**Problem description:**
Exact repetition of every entry is required.

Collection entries

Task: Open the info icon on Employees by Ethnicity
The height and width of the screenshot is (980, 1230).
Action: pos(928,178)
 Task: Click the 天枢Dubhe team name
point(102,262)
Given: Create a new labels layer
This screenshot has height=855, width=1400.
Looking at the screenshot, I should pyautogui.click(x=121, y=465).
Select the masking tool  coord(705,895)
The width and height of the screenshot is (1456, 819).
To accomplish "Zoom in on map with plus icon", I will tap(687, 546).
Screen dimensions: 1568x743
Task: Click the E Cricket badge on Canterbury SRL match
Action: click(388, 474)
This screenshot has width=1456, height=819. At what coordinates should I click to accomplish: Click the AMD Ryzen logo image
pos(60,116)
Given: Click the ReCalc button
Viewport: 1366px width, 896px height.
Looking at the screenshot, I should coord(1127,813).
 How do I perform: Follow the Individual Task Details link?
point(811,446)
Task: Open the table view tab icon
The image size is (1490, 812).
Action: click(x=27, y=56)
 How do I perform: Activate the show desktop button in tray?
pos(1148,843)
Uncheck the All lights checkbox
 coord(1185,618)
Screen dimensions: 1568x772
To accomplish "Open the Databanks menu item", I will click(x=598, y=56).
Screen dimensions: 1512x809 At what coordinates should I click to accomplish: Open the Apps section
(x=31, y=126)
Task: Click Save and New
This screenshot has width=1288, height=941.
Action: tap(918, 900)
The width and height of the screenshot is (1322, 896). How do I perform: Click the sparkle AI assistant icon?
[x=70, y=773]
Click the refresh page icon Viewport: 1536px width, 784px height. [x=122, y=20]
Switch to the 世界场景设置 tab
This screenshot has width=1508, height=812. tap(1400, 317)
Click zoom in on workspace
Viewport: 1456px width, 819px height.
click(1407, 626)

**Written reply:**
Task: Open the info icon on Employees by Ethnicity
The height and width of the screenshot is (980, 1230).
Action: pos(928,178)
 Task: Click the 天枢Dubhe team name
point(102,262)
Given: Create a new labels layer
This screenshot has height=855, width=1400.
Looking at the screenshot, I should pyautogui.click(x=121, y=465).
Select the masking tool  coord(705,895)
The width and height of the screenshot is (1456, 819).
To accomplish "Zoom in on map with plus icon", I will tap(687, 546).
Screen dimensions: 1568x743
Task: Click the E Cricket badge on Canterbury SRL match
Action: click(388, 474)
This screenshot has width=1456, height=819. At what coordinates should I click to accomplish: Click the AMD Ryzen logo image
pos(60,116)
Given: Click the ReCalc button
Viewport: 1366px width, 896px height.
Looking at the screenshot, I should coord(1127,813).
 How do I perform: Follow the Individual Task Details link?
point(811,446)
Task: Open the table view tab icon
The image size is (1490, 812).
Action: click(x=27, y=56)
 How do I perform: Activate the show desktop button in tray?
pos(1148,843)
Uncheck the All lights checkbox
 coord(1185,618)
Screen dimensions: 1568x772
To accomplish "Open the Databanks menu item", I will click(x=598, y=56).
Screen dimensions: 1512x809 At what coordinates should I click to accomplish: Open the Apps section
(x=31, y=126)
Task: Click Save and New
This screenshot has width=1288, height=941.
Action: tap(918, 900)
The width and height of the screenshot is (1322, 896). How do I perform: Click the sparkle AI assistant icon?
[x=70, y=773]
Click the refresh page icon Viewport: 1536px width, 784px height. [x=122, y=20]
Switch to the 世界场景设置 tab
This screenshot has width=1508, height=812. tap(1400, 317)
Click zoom in on workspace
Viewport: 1456px width, 819px height.
click(1407, 626)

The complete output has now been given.